改进微生物分离与培养的措施（1）减少毒性氧物质的毒害作用：由于常规培养方法使用的高浓度营养基质不利于微生物生长，适当降低营养基质的浓度可以减弱这种不利影响。发现低浓度基质的培养基培养出的细菌在数量和种类上均多于高浓度基质的培养基，但营养浓度过低时会使培养出的微生物数量反而下降。

（2）维持微生物间的相互作用：在培养基中加入微生物相互作用的信号分子就可简单模拟微生物间的相互作用，满足微生物生长繁殖的要求。

（3）供应新型的电子供体和受体：不同微生物的代谢过程不同，因此对反应的底物要求也不尽相同。供应微生物需要的特有底物有助于新陈代谢反应的进行及微生物的正常生长。大量的研究表明，将新颖的电子供体和受体应用到微生物培养中，能够发现未知的生理型微生物。

（4）分散微生物细胞：自然界中很多微生物聚集生长，形成“絮体”和“颗粒”等，致使其内部的微生物不易被培养。对“絮体”和“颗粒”进行适度的超声处理，将细胞分散再进行培养，可以使更多的微生物接触培养基而得到培养。

（5）延长培养时间：对“寡营养菌”的培养，可适当延长培养时间，使其能长至肉眼可见的尺度。
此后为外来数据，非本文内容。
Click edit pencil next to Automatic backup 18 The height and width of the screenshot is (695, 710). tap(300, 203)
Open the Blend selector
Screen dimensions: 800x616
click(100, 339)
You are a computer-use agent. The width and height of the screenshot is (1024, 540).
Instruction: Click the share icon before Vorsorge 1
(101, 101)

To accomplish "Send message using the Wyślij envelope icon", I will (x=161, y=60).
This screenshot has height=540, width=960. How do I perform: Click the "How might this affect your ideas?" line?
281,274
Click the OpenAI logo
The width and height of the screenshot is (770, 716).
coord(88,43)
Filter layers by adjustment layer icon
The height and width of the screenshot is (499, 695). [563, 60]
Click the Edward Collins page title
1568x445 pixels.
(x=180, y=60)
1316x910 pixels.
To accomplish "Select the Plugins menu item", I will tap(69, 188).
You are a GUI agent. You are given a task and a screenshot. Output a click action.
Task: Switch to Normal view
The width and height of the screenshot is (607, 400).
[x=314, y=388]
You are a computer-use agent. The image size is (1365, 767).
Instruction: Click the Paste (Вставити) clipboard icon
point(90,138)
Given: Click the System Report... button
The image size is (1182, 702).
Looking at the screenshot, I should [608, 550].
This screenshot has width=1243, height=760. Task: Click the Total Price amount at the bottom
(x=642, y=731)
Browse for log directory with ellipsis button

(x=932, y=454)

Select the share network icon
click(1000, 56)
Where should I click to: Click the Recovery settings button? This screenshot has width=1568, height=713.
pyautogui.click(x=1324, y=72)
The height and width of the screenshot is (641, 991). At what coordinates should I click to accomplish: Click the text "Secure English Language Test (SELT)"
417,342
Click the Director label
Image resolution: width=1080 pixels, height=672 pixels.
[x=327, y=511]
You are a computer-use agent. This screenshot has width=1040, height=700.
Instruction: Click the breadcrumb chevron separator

当然培养时间不能无限增长，因为培养时间越长，对培养环境的无菌要求就越高4。

（6）利用琼脂替代物：琼脂对某些微生物具有毒性作用，采用无害且凝结作用较好的替代物质作为培养基固化剂，可以增加微生物的可培养性。

开发新型分离与培养技术稀释培养法和高通量培养法在地球环境中，海洋环境中迄今可培养微生物的比例最低，仅为0.001%-0.1%，这是由于海洋环境中主要是寡营养微生物，它们在人工培养时往往受到少数优势生长的微生物的竞争作用而不能生长。

扩散盒培养法Kaeberlei等在分离培养潮间带底泥中的微生物时使用一种新颖的自制培养仪器，为其起名为扩散盒。扩散盒由一个环状的不锈钢垫圈和两侧胶连的0.11μm滤膜组成，滤膜只能允许培养环境中的化学物质通过而不能让细胞通过。

细胞包囊法Zengler等将海水和土壤样品中的微生物先进行类似稀释培养法的稀释过程，然后乳化，部分微生物形成了仅含单个细胞的胶状微滴。然后将胶状微滴装入层析柱内，使培养液连续通过层析柱进行流态培养。层析柱进口端用0.11μm滤膜封住，防止细菌的进入而污染层析柱;出口端用8μm滤膜封住，允许培养产生的细胞随培养液流出。该方法的特点是让微生物在开放式培养液中生长，使培养环境接近于微生物的自然生长环境，能够很好地提高微生物可培养性，但成本较高，不利于普及使用。

序列引导分离技术序列引导分离技术是根据微生物基因组中特定基因的特异性序列，设计引物或杂交探针，以培养物中目标序列存在和变化情况为标准，来指导对微生物最优培养条件的选择，培养出新的微生物。